EXTRAIT DU TEXTE:
%%

Ce n’est pas le libéralisme économique qui nous tue à petit feu, contrairement à ce que les anti-libéraux tentent de faire croire, mais bel et bien l’excès d’État, d’impôt et de redistribution.
Il est stupéfiant de constater combien en France le libéralisme fait l’objet des pires méprises. Existe-t-il plusieurs acceptions du terme ? De quoi la France a-t-elle vraiment besoin ? Analyse.
Comment expliquer que les citoyens favorables à la libre entreprise et à l’économie de marché accusent les gouvernements Hollande puis Macron de mener une politique étatique tandis que les électeurs de gauche reprochent à ces mêmes gouvernements de les avoir trahi avec une politique soi-disant ultra-libérale ? Parlons-nous du même libéralisme ?
LES RAISONS D’UNE ÉTRANGE CONFUSION
Certes, l’une des causes d’une perception diamétralement opposée vis-à-vis du libéralisme provient du discours fallacieux tenu par les deux derniers présidents, tous deux n’ayant eu de cesse de parler de réformes visant à la libéralisation de l’économie sans jamais les élaborer complètement, encore moins les mettre en place, tout en poursuivant par ailleurs des buts exactement opposés : recrutement de fonctionnaires, multiplication des contraintes étatiques, augmentation des prélèvements obligatoires
1.
Or, chez les socialistes et les communistes, ce discours aux évocations libérales a été considéré comme s’il s’agissait de véritables réformes. Et l’échec patent de celles-ci a donc été mis sur le compte de ce libéralisme honni. Bien évidemment, une telle « condensation » (entre un discours et des faits hypothétiques) arrange parfaitement les électeurs de gauche. Elle leur permet de conserver leurs croyances intactes : non, le socialisme n’est pas en cause dans le considérable échec des gouvernements Hollande et Macron !
Il existe une autre raison, plus structurelle, à ces quiproquos continuels : la confusion entre libéralisme sociétal et libéralisme économique. En réalité, les gouvernements socialistes Hollande et Macron ont montré une véritable ambition sur le plan sociétal (mariage pour tous, défense des minorités religieuses, ethniques, sexuelles, en particulier LGTB), et sont donc clairement progressistes, c’est-à-dire libéraux, sur ce plan-là.
Mais quelles sont donc les différences entre libéralisme économique et libéralisme sociétal ? Et surtout, quel est celui dont la France a vraiment besoin de toute urgence ?
LE LIBÉRALISME SOCIÉTAL, CET INCONNU
En évitant volontairement toute référence philosophique ou historique, et même s’il reste assez directement lié au libéralisme économique, le libéralisme sociétal semble se nourrir des paradigmes suivants :
- le désir de s‘affranchir des règles et contraintes héritées du passé ;
- le désir d’accommoder les mœurs au progrès scientifique ;
- le souci de construire l’humanité de demain.
Comme l’indique Françoise Héritier, élève et successeur de Claude Levy-Strauss au Collège de France, l’homme est totalement maître de la société humaine et la façonne dans les directions qu’il souhaite.

%%

CONSIGNES:
a) D'après l'extrait, de qui Françoise Héritier a-t-elle été l'élève et le successeur au Collège de France ?
b) Quels sont les paradigmes dont, selon l'extrait, le libéralisme sociétal semble se nourrir ? Citez-les tous.
Les données qui suivent n'ont aucun rapport avec l'extrait.

DONNÉES:
%%

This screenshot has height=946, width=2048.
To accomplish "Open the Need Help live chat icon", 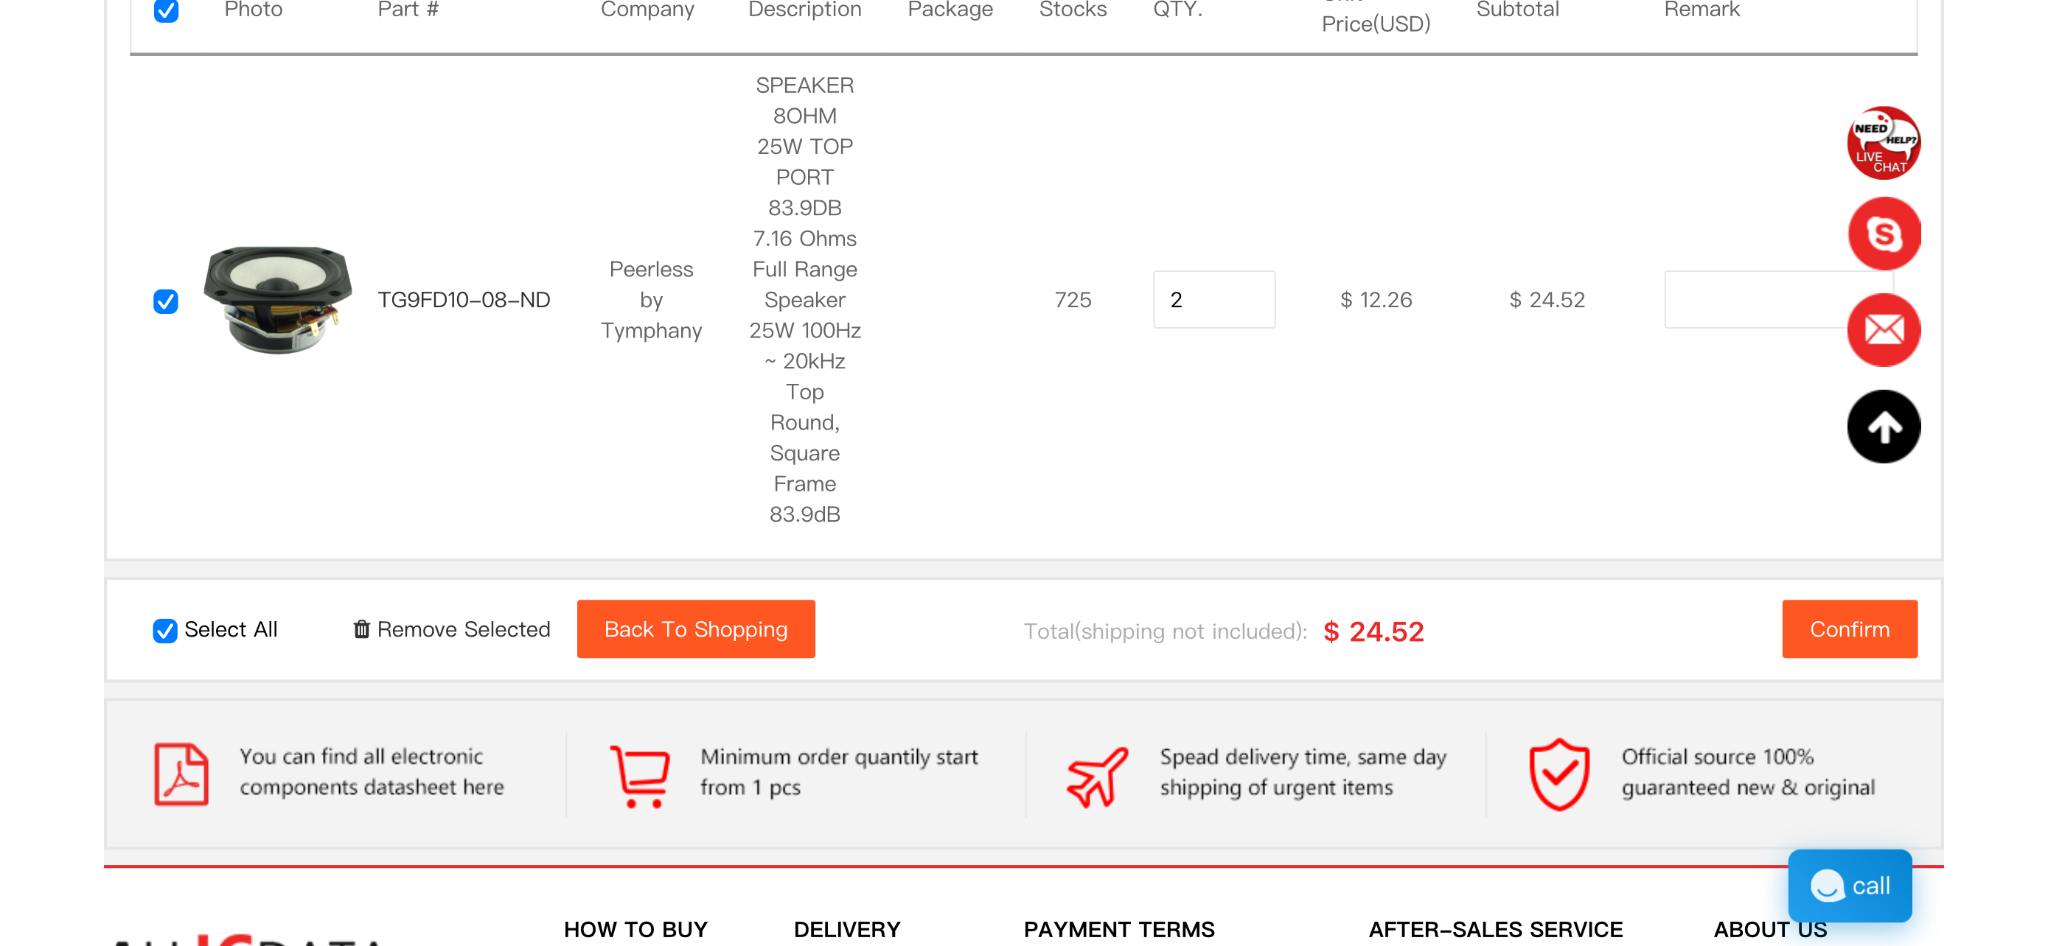I will [x=1883, y=143].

%%

RÉPONSES PAR TÂCHE:
a) De Claude Levy-Strauss.

b)
- le désir de s'affranchir des règles et contraintes héritées du passé ;
- le désir d'accommoder les mœurs au progrès scientifique ;
- le souci de construire l'humanité de demain.